--- Problem description ---
What is expected is a word-for-word copy of all the entries.

--- Material for this exercise ---

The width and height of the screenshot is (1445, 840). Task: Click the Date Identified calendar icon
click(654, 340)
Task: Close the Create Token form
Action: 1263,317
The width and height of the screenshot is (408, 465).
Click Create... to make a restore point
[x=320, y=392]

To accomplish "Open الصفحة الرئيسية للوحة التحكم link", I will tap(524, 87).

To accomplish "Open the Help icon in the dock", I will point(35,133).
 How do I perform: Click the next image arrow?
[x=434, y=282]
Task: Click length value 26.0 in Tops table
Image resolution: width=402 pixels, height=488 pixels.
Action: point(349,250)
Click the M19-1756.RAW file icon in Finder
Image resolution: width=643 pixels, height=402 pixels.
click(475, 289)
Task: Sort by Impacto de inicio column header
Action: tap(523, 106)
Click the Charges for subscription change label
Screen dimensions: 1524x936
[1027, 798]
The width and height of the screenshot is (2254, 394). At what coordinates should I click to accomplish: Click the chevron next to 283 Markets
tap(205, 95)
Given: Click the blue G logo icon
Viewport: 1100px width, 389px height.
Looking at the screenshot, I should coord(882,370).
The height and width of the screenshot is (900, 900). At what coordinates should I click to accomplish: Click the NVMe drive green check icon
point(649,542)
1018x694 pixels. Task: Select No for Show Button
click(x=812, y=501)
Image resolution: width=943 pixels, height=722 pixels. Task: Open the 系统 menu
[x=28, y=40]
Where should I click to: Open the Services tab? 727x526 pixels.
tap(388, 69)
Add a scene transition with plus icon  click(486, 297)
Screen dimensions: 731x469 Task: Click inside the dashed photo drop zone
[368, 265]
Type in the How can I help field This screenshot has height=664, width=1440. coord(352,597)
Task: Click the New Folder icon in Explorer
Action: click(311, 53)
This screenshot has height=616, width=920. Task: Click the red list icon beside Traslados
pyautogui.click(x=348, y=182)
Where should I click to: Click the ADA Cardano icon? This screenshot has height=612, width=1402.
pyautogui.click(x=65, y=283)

--- Your response ---
The width and height of the screenshot is (1445, 840). Task: Click the Date Identified calendar icon
click(654, 340)
Task: Close the Create Token form
Action: 1263,317
The width and height of the screenshot is (408, 465).
Click Create... to make a restore point
[x=320, y=392]

To accomplish "Open الصفحة الرئيسية للوحة التحكم link", I will tap(524, 87).

To accomplish "Open the Help icon in the dock", I will point(35,133).
 How do I perform: Click the next image arrow?
[x=434, y=282]
Task: Click length value 26.0 in Tops table
Image resolution: width=402 pixels, height=488 pixels.
Action: point(349,250)
Click the M19-1756.RAW file icon in Finder
Image resolution: width=643 pixels, height=402 pixels.
click(475, 289)
Task: Sort by Impacto de inicio column header
Action: tap(523, 106)
Click the Charges for subscription change label
Screen dimensions: 1524x936
[1027, 798]
The width and height of the screenshot is (2254, 394). At what coordinates should I click to accomplish: Click the chevron next to 283 Markets
tap(205, 95)
Given: Click the blue G logo icon
Viewport: 1100px width, 389px height.
Looking at the screenshot, I should coord(882,370).
The height and width of the screenshot is (900, 900). At what coordinates should I click to accomplish: Click the NVMe drive green check icon
point(649,542)
1018x694 pixels. Task: Select No for Show Button
click(x=812, y=501)
Image resolution: width=943 pixels, height=722 pixels. Task: Open the 系统 menu
[x=28, y=40]
Where should I click to: Open the Services tab? 727x526 pixels.
tap(388, 69)
Add a scene transition with plus icon  click(486, 297)
Screen dimensions: 731x469 Task: Click inside the dashed photo drop zone
[368, 265]
Type in the How can I help field This screenshot has height=664, width=1440. coord(352,597)
Task: Click the New Folder icon in Explorer
Action: click(311, 53)
This screenshot has height=616, width=920. Task: Click the red list icon beside Traslados
pyautogui.click(x=348, y=182)
Where should I click to: Click the ADA Cardano icon? This screenshot has height=612, width=1402.
pyautogui.click(x=65, y=283)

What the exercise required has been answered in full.